Work instructions –
Copy out every one of the lines below word for word, leaving out the pictures.
(begin)
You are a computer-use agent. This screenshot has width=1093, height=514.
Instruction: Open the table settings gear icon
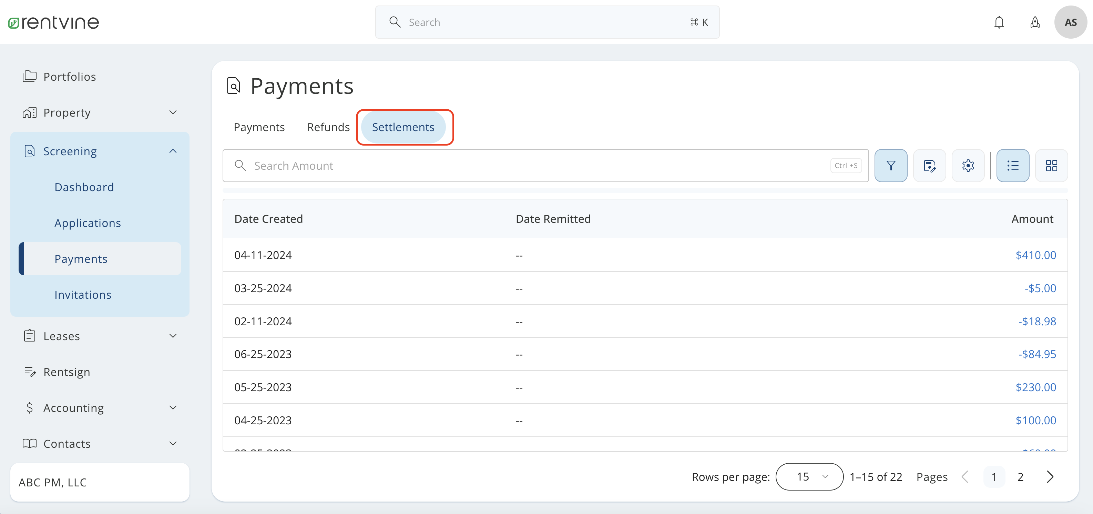click(x=968, y=165)
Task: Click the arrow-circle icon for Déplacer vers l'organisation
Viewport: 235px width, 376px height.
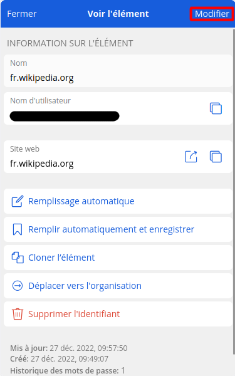Action: click(x=18, y=286)
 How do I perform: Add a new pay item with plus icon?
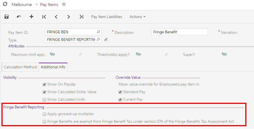pyautogui.click(x=31, y=17)
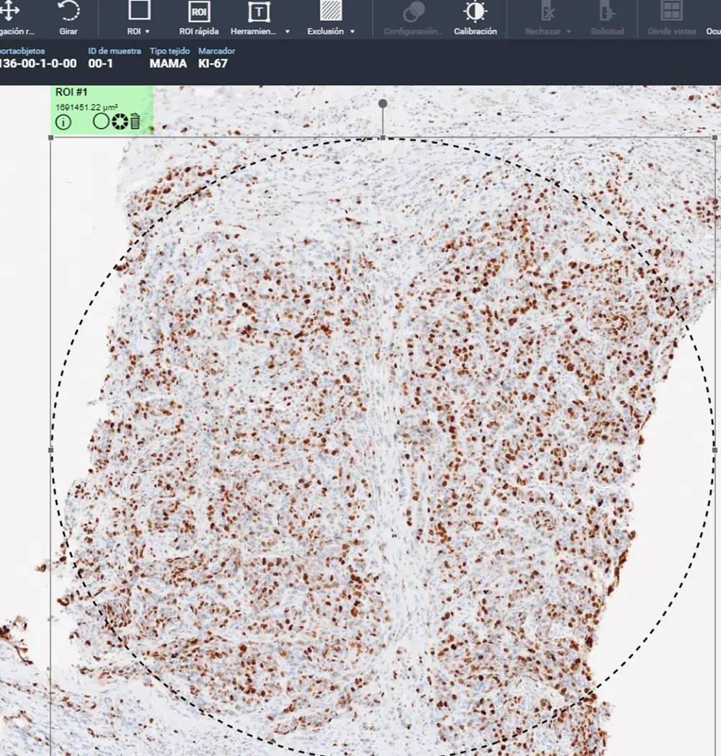Expand the Herramientas dropdown

(287, 32)
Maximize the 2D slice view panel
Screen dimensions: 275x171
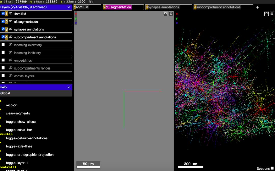click(166, 14)
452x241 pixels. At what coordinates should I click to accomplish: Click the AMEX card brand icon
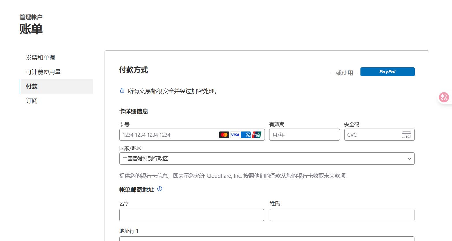(246, 135)
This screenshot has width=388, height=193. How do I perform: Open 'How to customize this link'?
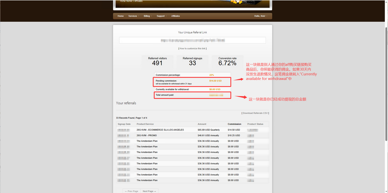(192, 48)
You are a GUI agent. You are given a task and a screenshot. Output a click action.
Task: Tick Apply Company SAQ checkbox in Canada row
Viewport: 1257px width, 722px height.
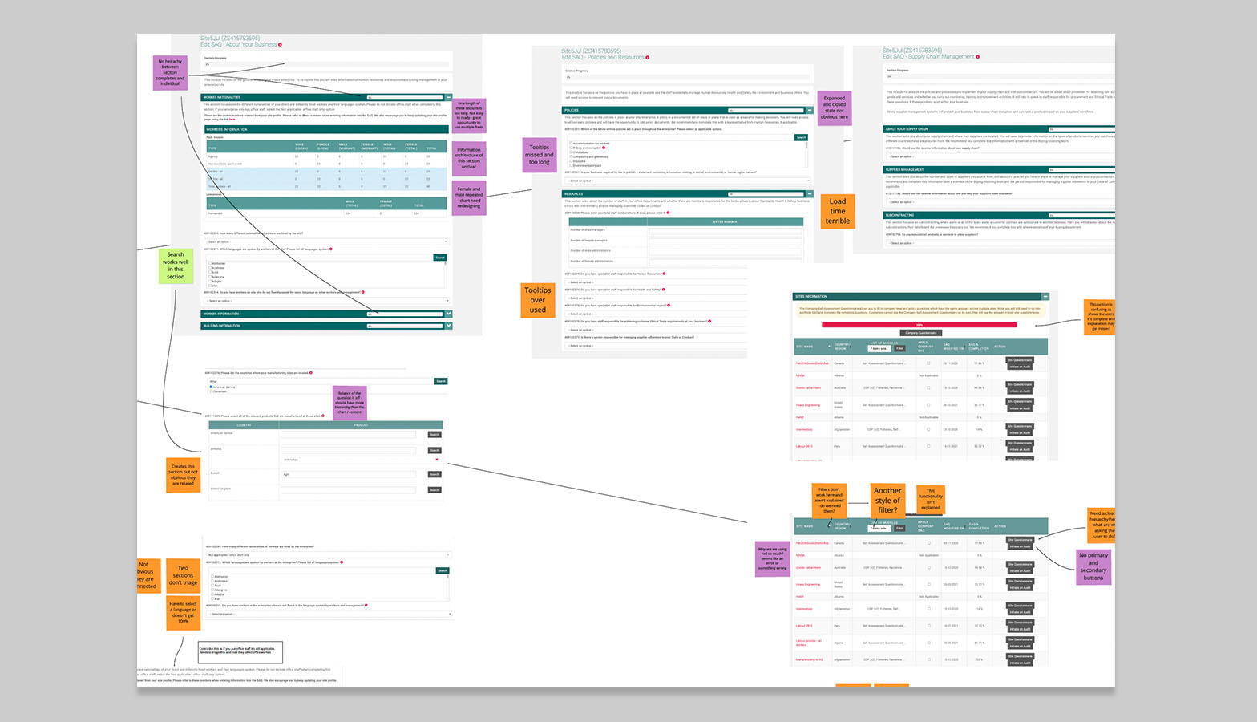tap(928, 363)

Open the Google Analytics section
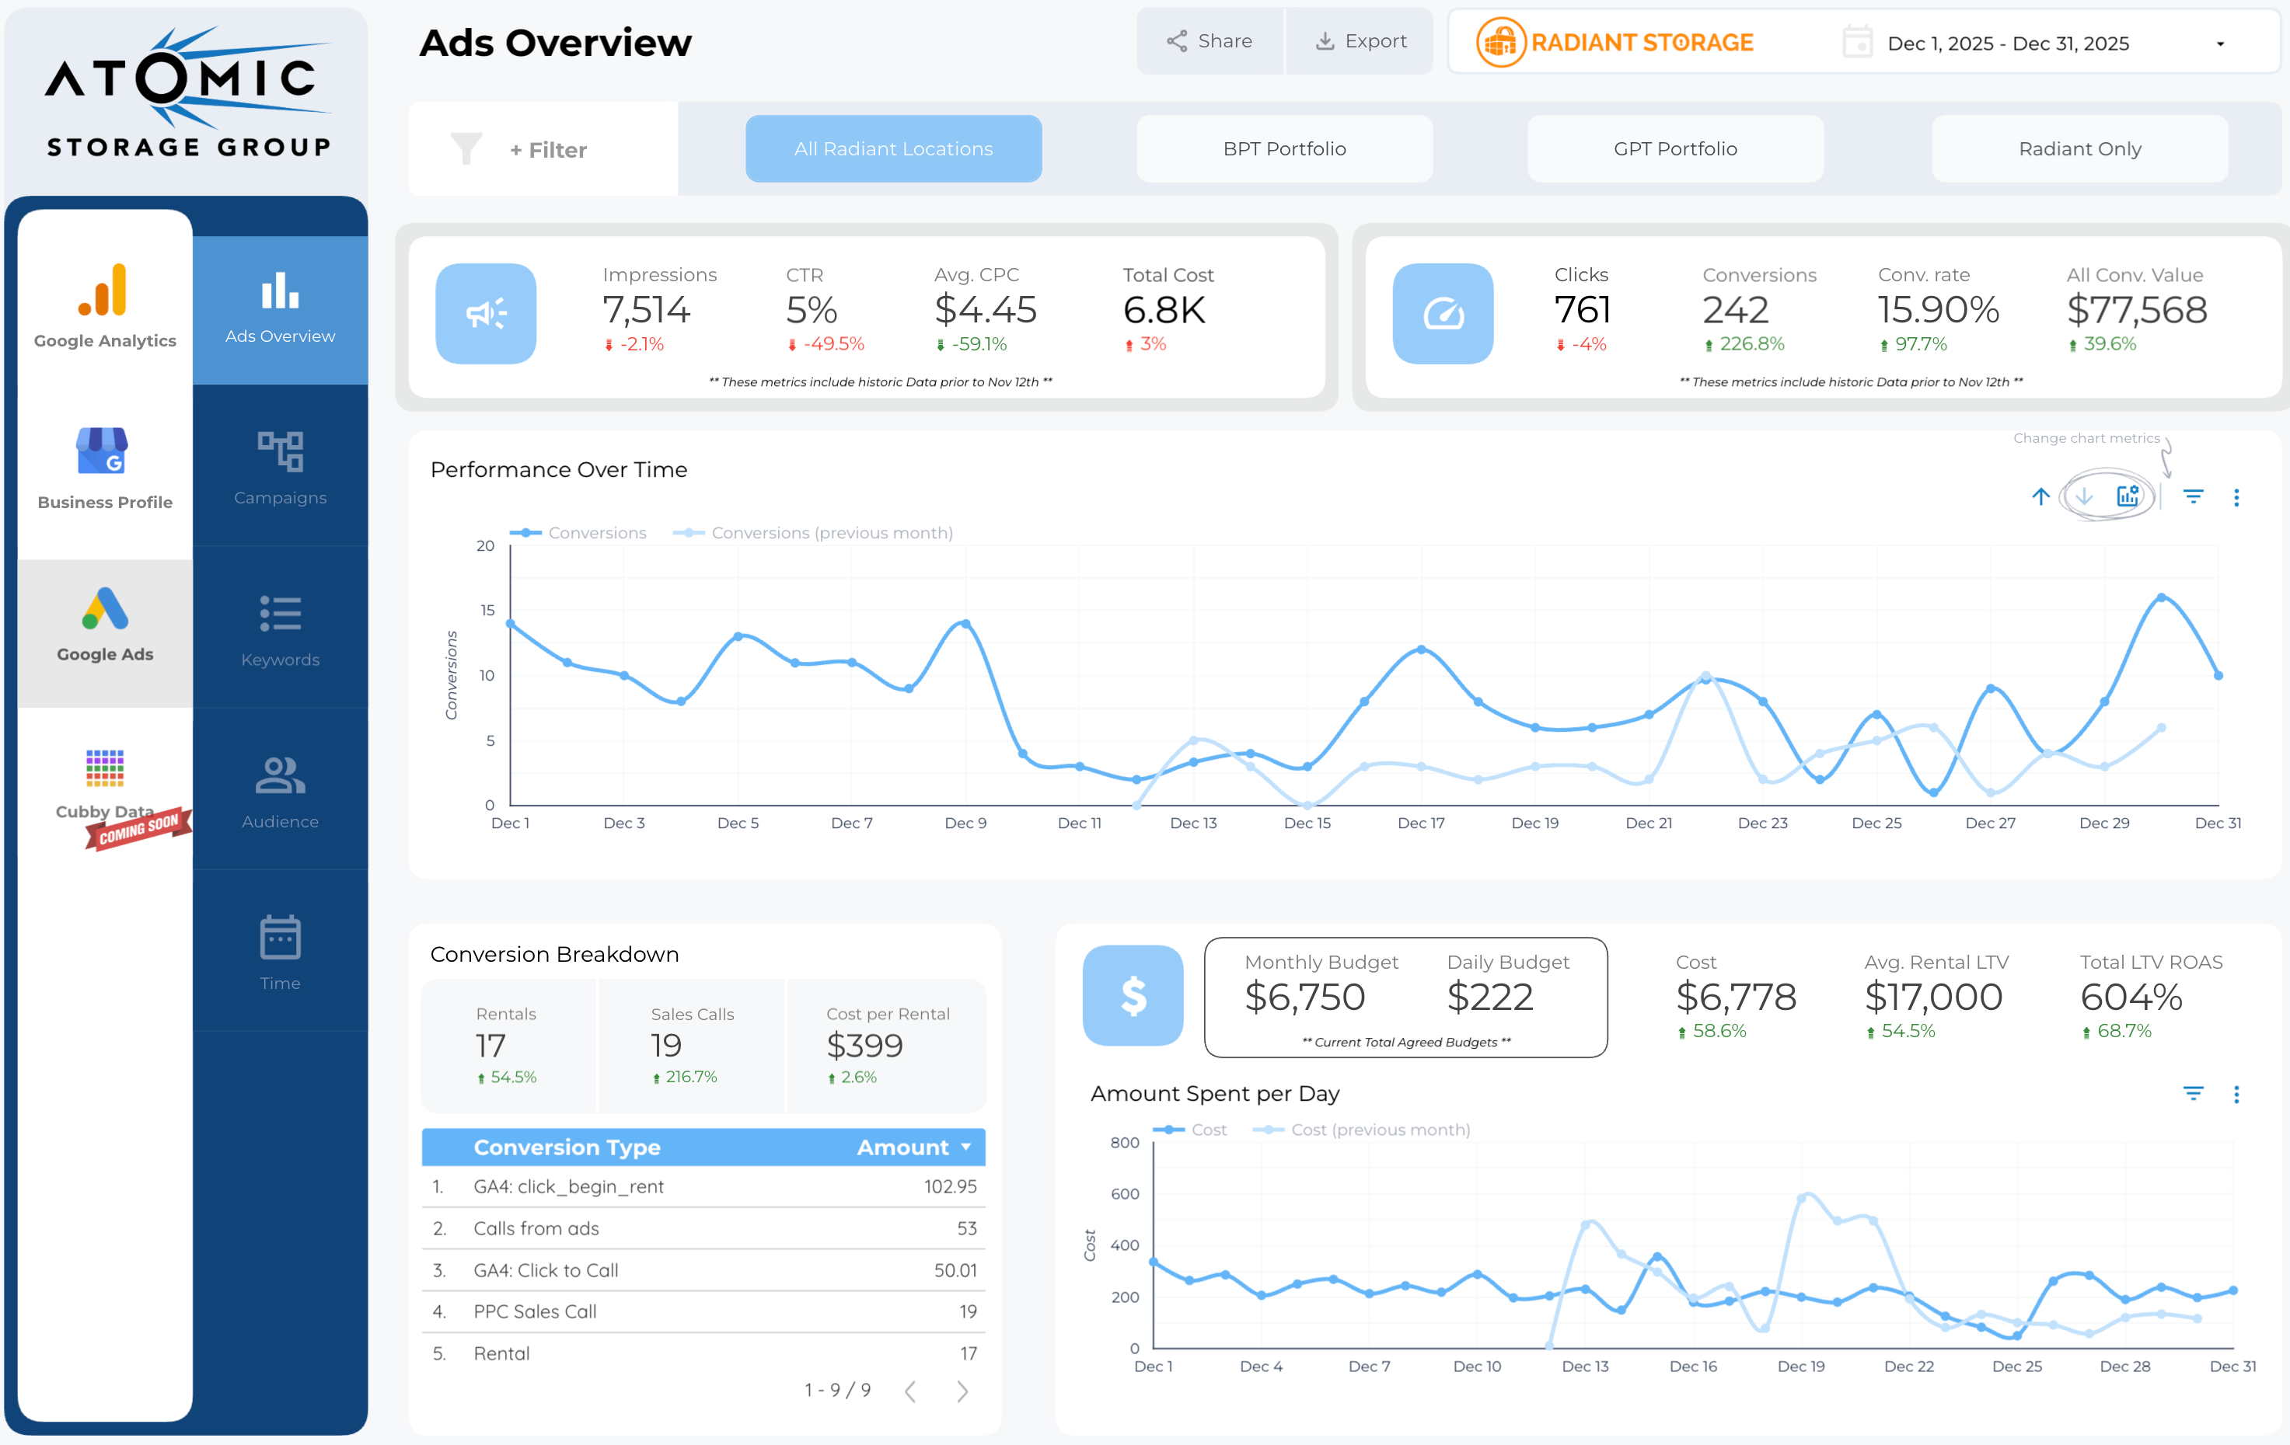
(end)
Exercise output –
You are a computer-use agent. This screenshot has width=1093, height=514.
Instruction: Open the table settings gear icon
click(x=968, y=165)
Task: Click the arrow-circle icon for Déplacer vers l'organisation
Viewport: 235px width, 376px height.
Action: click(x=18, y=286)
 How do I perform: Add a new pay item with plus icon?
pyautogui.click(x=31, y=17)
Expand the Herramientas dropdown

(287, 32)
Maximize the 2D slice view panel
Screen dimensions: 275x171
click(166, 14)
452x241 pixels. At what coordinates should I click to accomplish: Click the AMEX card brand icon
(246, 135)
This screenshot has width=388, height=193. How do I perform: Open 'How to customize this link'?
(192, 48)
You are a GUI agent. You are given a task and a screenshot. Output a click action.
Task: Tick Apply Company SAQ checkbox in Canada row
Viewport: 1257px width, 722px height.
tap(928, 363)

Open the Google Analytics section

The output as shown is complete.